Comme on le voit par l’avant-dernière phrase, Budé manifestait le désir de connaître, d’une façon plus intime et plus personnelle, son jeune et docte correspondant. Dolet s’empressa de le satisfaire, et en lui répondant de Toulouse le 20 avril suivant, il lui raconta de point en point toutes les particularités de son enfance, de son éducation, de son voyage et de son séjour en Italie. Il lui fit part en même temps de ses chères études, de ses travaux assidus sur Cicéron, de son culte pour ce grand homme, auquel il associait, en raison de la pureté de leur style, Salluste, César, Térence et Tite-Live. Cette confiance, cette franchise juvénile flatta sans doute l’austère Budé; notre Estienne, un jour peut-être en sa vie, s’était montré habile et prudent. Plus d’une fois, par la suite, il dut se ressentir de la sympathie puissamment protectrice qu’il avait eu le bonheur et l’adresse de conquérir ce jour-là. Ce fut donc vraisemblablement pour faire acte de reconnaissance, comme aussi, je n’en doute pas, dans le but d’avouer loyalement son devancier et son initiateur, qu’il dédia plus tard, en 1536 et en 1538, ses Commentaires sur la langue latine à l’auteur des Commentaires sur la langue grecque, dont la première édition avait paru chez Robert Estienne, en 1529, in-folio.

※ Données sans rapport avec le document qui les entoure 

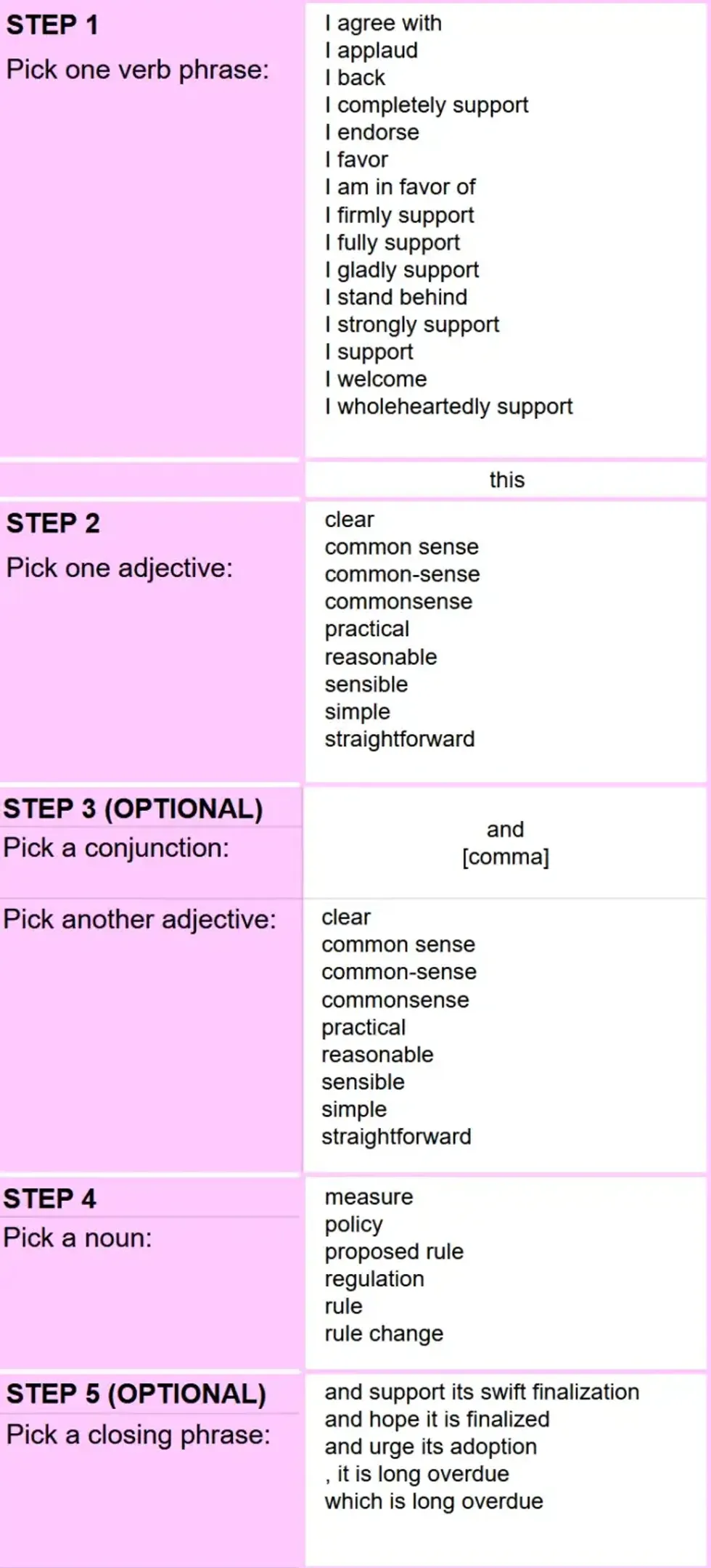The image size is (711, 1568).
Task: Click the 'STEP 5 (OPTIONAL)' heading
Action: point(136,1394)
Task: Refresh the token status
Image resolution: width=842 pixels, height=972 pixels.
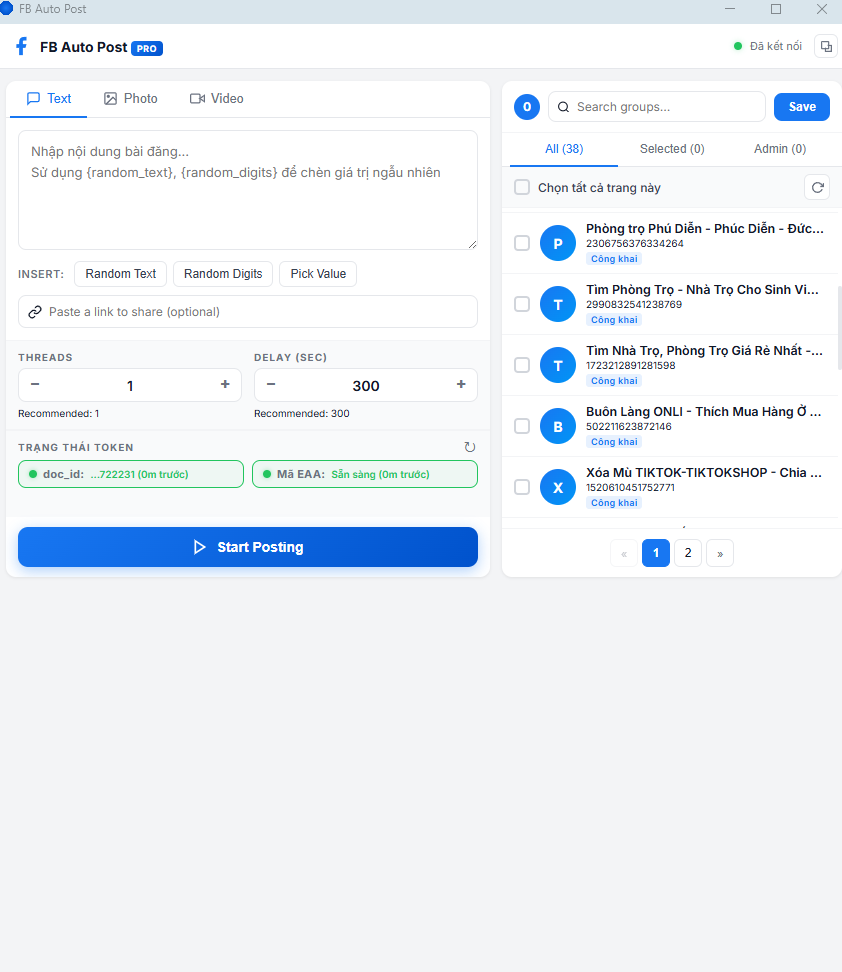Action: coord(470,447)
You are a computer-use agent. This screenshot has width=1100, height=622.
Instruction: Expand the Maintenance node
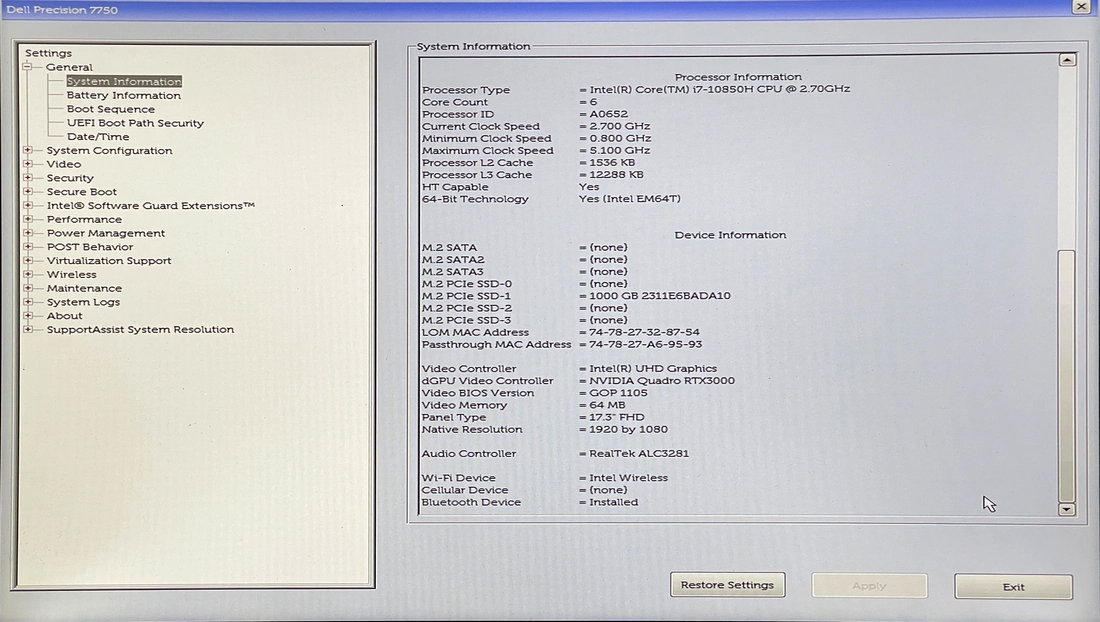tap(28, 288)
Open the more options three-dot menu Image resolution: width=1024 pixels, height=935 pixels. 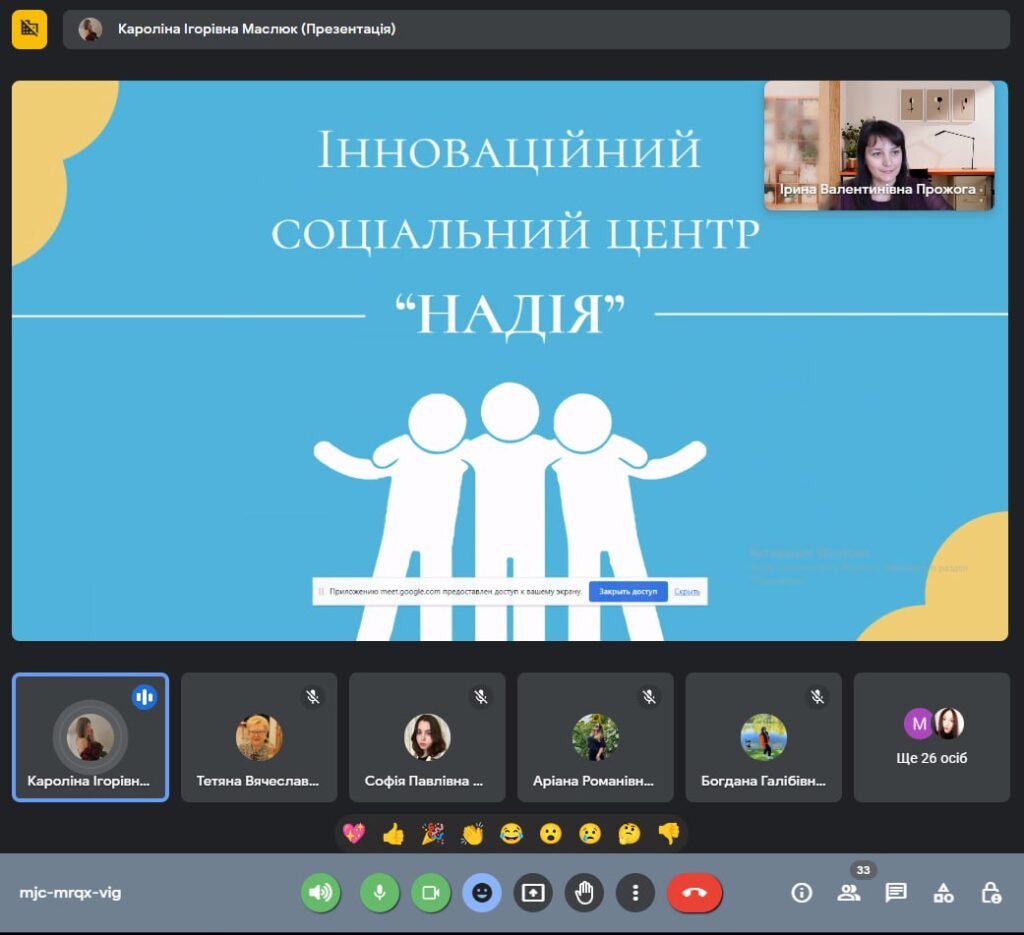[x=635, y=893]
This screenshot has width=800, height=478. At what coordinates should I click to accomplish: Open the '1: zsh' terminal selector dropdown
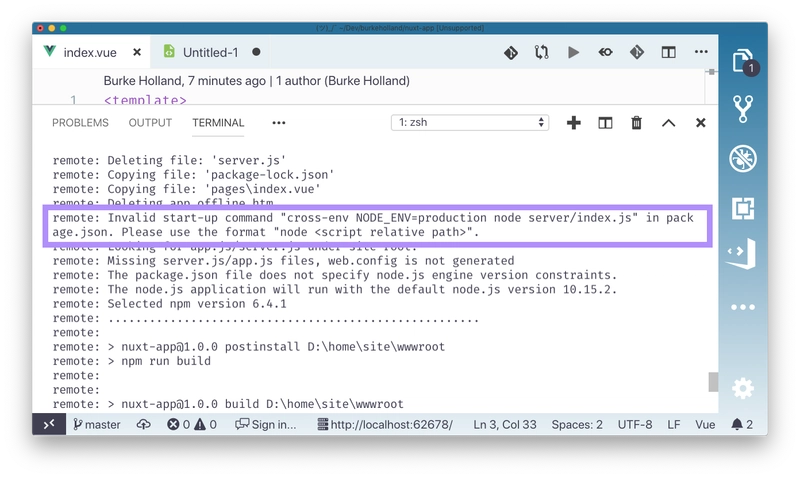click(x=470, y=123)
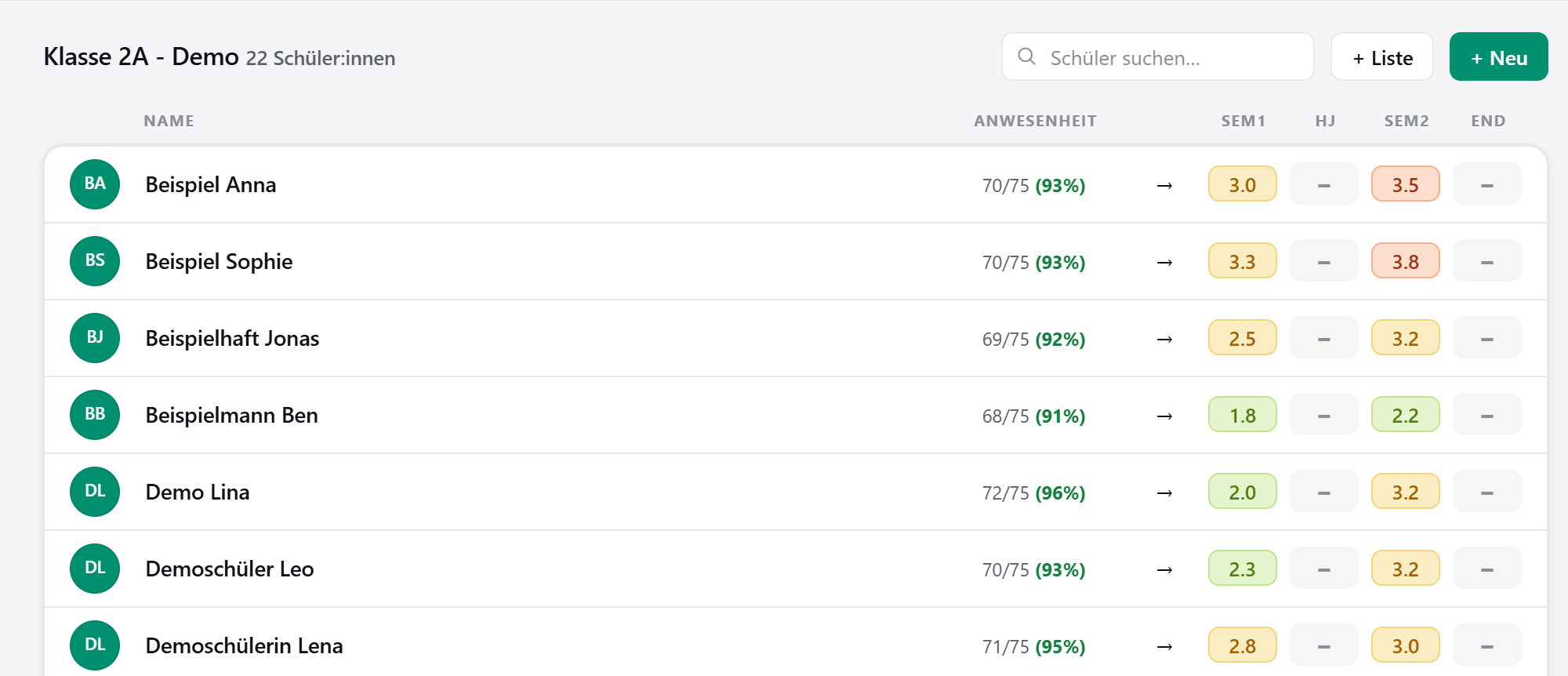Open empty END grade for Demo Lina

1487,492
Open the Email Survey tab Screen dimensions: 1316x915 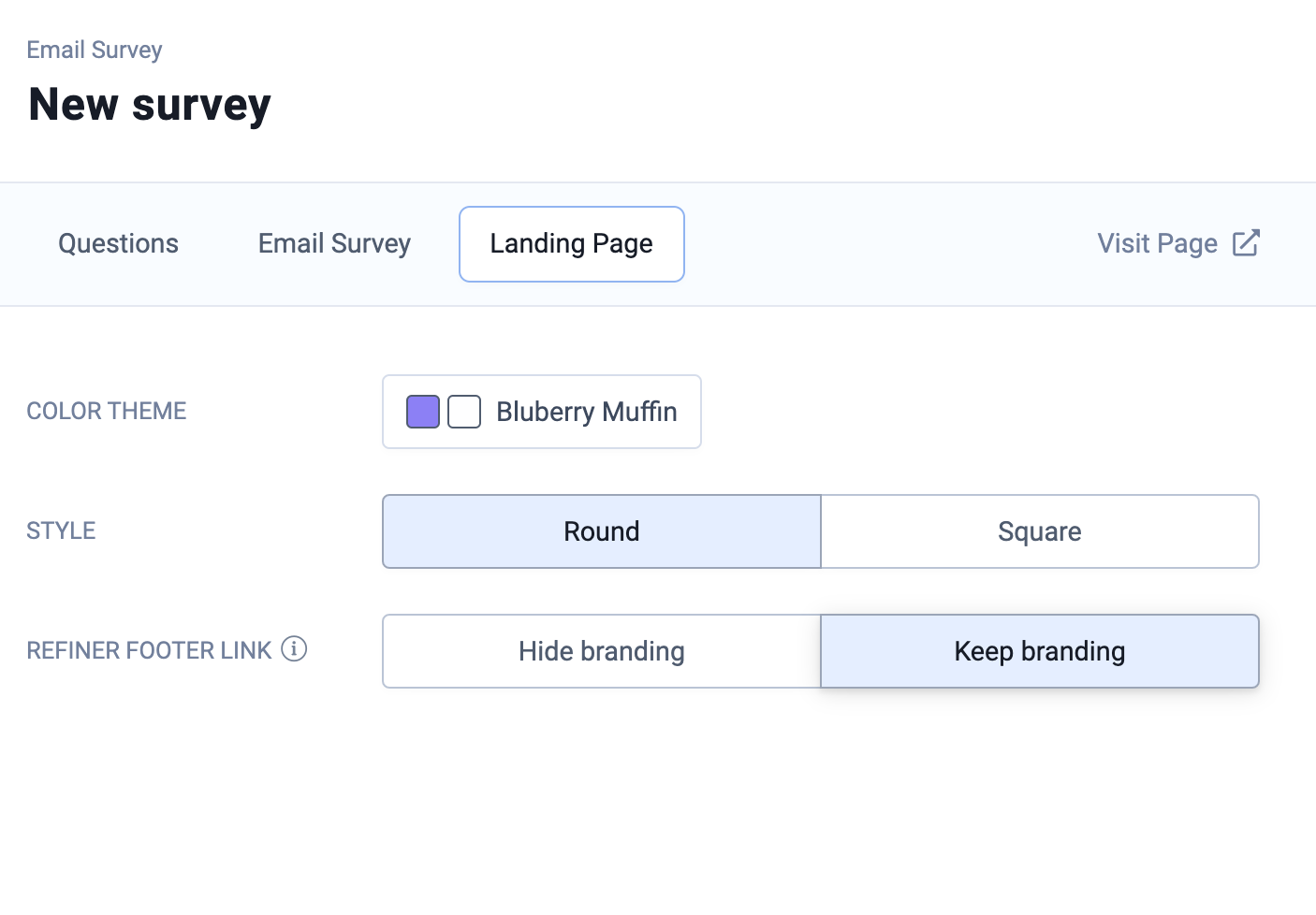point(334,244)
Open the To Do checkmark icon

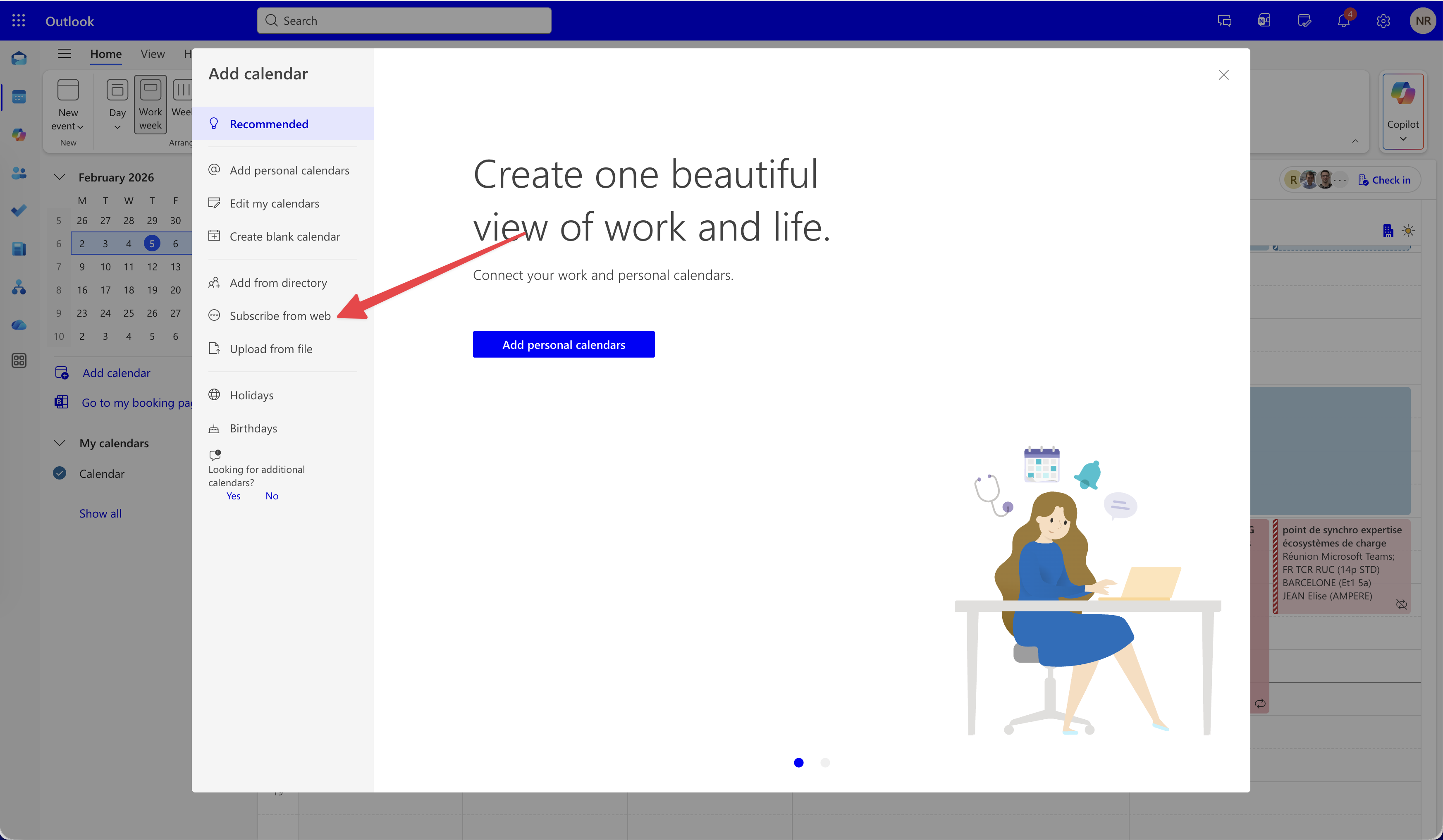pyautogui.click(x=19, y=211)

Passons au sublime abstracteur de quintessence, au très-véridique chroniqueur du grand Gargantua et de Pantagruel son fils, à cet Homère bouffon dont notre imprimeur, en bon et féal compaing qu’il était, publia l’Iliade en l’an de grâce 1542[109]. Bon an, bonne œuvre.
C’est à Lyon que Dolet le cicéronien avait fait connaissance avec le joyeux Panurge, grand amateur aussi, malgré sa nature gauloise, de la belle langue romaine du siècle d’Auguste. Estienne, entre autres souvenirs d’amitié, lui a consacré trois de ses Poésies latines (I, 56; II, 14; IV, 18). La deuxième de ces pièces est une courte réponse à cinq distiques latins, dans lesquels Rabelais envoyait à notre humaniste la recette jusque alors perdue du Garum, espèce de saumure antique. La dernière et la plus originale fait parler en ces termes le cadavre d’un pendu, qui s’applaudit d’être disséqué publiquement par le docte François, médecin à l’hôpital de Lyon:
«La Fortune, dans sa fureur, avait juré par le Styx et par le sombre Orcus, d’amasser tous les maux, tous les opprobres sur ma tête. Tandis qu’elle poursuit son but, et qu’elle redouble d’efforts pour assouvir sur moi sa haine infernale, en un clin d’œil me voici plongé dans un cachot; et je n’en sors, pauvre diable! que pour grimacer au bout d’une potence. Mais voyez un peu le caprice du Destin! En un clin d’œil, j’avais péri d’une mort violente: en un clin d’œil aussi, j’obtiens ce qu’à peine l’on oserait demander au grand Jupiter. Publiquement exposé dans une vaste enceinte, je sers de sujet à une merveilleuse dissection; un médecin, véritable prodige de science, explique avec une lucidité sans égale l’habileté, l’artiste symétrie que notre mère la Nature a déployées dans la composition du corps humain. Un nombreux amphithéâtre contemple ma dissection, et admire en moi le chef-d’œuvre de Dieu. Pends-toi, Fortune! Je nage dans les honneurs, moi que tu as voulu servir en pâture aux corbeaux, moi dont tu as prétendu faire le jouet des vents.»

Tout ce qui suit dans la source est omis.